The 50 states and the District of Columbia are currently holding at least $32 billion in unclaimed funds, just waiting to be reunited with the rightful owners.
There are simple searches you can do in ten minutes or less. Plus we've uncovered more unusual sources of unclaimed cash that few people know about.
"GMA" is here to help with the top 10 tips you can use today to find your unclaimed cash!
1. Miscellaneous Money
If you are searching for things such as forgotten apartment security deposits, uncashed overtime checks, lost insurance refunds or abandoned safe deposit boxes, your first stop is the states. The National Association of Unclaimed Property Administrators (NAUPA) has set up a free website at www.unclaimed.org that will link you to the appropriate department in your state that holds the funds. (IMPORTANT: this is a .ORG website, NOT a .com. If you mistakenly type in .com, you will be taken to a pay site. It is never necessary to pay a fee or a finder to help you find unclaimed money.)
2. Missing Money
If you would like to search several states at once, you can do so at another free, though commercially run site called www.missingmoney.com. When you first search, you are prompted to enter your home state. Be sure to search again and this time choose "all states and provinces" on the drop down menu. One last thing: it's not actually ALL states. On the site's home page you can view a map of which states are and are not included. If you have lived in states that do not participate in this site, be sure to go back to Unclaimed.org and search those sites individually.
3. Unclaimed Savings Bonds
It's easy for savings bonds to go unclaimed because they take 30 to 40 years to mature. That's why the Treasury Department has set up a simple search website, available HERE, where you can find forgotten bonds by typing in your social security number. Certain bonds are not listed online and require a hand search. You can read about them at the same Treasury link.
4. Federal Tax Refunds
Everybody looks forward to getting an income tax refund check, but if yours didn't arrive, what do you do? The IRS now provides a "Where's my Refund?" feature on its website. You can look up your missing check by entering the amount you are owed, plus your social security number.
5. Lost Life Insurance Policies
The proceeds of lost life insurance policies may turn up in your state search. If not, and you suspect you are the beneficiary of a loved one's lost life insurance policy, you can hire a company called MIB Solutions to search for you. MIB is a private company that houses life insurance application information for much of the industry. It costs $75 to search. Go to www.policylocator.com for more information.
6. Failed Accounts In a Bank If you didn't collect your money when your bank went under, chances are your account was insured by the Federal Deposit Insurance Corporation (FDIC). The good news, in that case, is that the FDIC is holding your money, and you can find it HERE.
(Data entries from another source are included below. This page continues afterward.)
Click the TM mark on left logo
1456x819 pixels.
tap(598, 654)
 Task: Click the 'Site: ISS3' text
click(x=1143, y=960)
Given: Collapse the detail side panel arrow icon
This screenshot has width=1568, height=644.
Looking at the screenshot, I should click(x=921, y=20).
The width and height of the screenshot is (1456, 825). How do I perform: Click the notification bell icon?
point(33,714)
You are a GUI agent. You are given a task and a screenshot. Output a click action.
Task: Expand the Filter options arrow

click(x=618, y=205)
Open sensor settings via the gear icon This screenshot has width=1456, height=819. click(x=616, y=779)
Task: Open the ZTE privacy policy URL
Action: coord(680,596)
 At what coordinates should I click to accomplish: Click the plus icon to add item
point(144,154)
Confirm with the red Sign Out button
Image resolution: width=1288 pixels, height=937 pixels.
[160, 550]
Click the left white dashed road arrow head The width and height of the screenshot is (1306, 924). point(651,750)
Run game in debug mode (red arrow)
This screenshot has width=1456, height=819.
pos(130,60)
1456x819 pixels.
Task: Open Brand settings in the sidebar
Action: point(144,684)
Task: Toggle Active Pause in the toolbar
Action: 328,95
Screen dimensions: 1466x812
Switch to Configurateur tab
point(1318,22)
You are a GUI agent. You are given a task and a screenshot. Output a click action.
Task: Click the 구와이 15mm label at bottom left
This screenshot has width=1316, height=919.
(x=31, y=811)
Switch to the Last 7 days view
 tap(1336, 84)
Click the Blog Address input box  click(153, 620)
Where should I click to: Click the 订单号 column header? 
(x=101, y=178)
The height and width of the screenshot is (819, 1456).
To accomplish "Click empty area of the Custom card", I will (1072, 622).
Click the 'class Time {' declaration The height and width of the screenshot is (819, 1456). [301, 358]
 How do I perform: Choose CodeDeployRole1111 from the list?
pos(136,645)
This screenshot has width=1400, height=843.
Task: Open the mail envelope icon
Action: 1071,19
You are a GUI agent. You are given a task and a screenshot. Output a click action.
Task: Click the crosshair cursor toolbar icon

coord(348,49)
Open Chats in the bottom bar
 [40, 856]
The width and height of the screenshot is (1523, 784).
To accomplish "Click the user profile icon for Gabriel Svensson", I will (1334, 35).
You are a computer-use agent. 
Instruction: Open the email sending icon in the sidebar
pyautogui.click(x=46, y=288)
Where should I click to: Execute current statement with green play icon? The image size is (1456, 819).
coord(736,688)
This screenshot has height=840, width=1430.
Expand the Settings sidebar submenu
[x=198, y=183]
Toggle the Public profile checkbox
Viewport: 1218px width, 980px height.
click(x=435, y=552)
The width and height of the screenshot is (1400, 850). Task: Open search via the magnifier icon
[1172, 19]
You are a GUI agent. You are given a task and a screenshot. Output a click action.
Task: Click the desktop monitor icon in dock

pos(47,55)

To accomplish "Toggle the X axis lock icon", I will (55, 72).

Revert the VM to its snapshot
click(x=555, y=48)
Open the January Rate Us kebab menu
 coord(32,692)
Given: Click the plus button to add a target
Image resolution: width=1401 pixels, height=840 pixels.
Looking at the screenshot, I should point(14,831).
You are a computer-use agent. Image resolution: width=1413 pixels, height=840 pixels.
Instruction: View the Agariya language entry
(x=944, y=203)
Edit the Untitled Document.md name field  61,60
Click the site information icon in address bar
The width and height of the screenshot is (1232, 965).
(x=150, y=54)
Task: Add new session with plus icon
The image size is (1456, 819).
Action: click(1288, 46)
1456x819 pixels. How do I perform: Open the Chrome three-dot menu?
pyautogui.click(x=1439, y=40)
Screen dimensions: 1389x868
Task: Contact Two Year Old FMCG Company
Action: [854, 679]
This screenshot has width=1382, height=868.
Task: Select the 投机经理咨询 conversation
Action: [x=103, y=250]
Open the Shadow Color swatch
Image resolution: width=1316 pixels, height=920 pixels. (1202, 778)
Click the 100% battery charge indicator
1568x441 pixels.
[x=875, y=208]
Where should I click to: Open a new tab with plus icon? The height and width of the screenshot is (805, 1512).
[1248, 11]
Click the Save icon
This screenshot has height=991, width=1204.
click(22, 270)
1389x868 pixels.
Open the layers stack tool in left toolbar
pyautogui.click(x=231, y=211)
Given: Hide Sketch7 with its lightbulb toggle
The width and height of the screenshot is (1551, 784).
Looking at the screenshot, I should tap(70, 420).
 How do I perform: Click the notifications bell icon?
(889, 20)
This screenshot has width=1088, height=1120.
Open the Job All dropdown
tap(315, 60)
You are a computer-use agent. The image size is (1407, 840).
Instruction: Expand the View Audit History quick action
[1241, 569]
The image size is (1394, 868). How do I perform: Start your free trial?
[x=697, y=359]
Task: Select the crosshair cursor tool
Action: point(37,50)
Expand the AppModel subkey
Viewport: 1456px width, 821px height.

7. Failed Accounts In a Credit Union
If your money was in a credit union as it failed, visit the National Credit Union Administration (NCUA) HERE to track down your money.
8. Misplaced Pensions
If your company still exists, or has been bought out, you need to approach the company directly. If you are owed a pension from a company that went under, there is a federal agency, the Pension Benefit Guaranty Corporation (PBGC), that safeguards private pensions. You can track down your pension HERE on the PBGC website.
9. Retirement Money
The Employee Benefits Security Administration (EBSA), is the federal agency charged with making sure retirement money is reunited with its rightful owners. The EBSA sometimes even sues to seize retirement money. You can utilize the agency's services by clicking HERE.
10. Lost 401(k)s
Sometimes when people leave a job, they leave behind a 401(k) as well. If the company goes out of business, that only compounds the confusion. Fortunately, companies that administer 401(k) plans have teamed up to create a search engine you can use to track down your 401(k).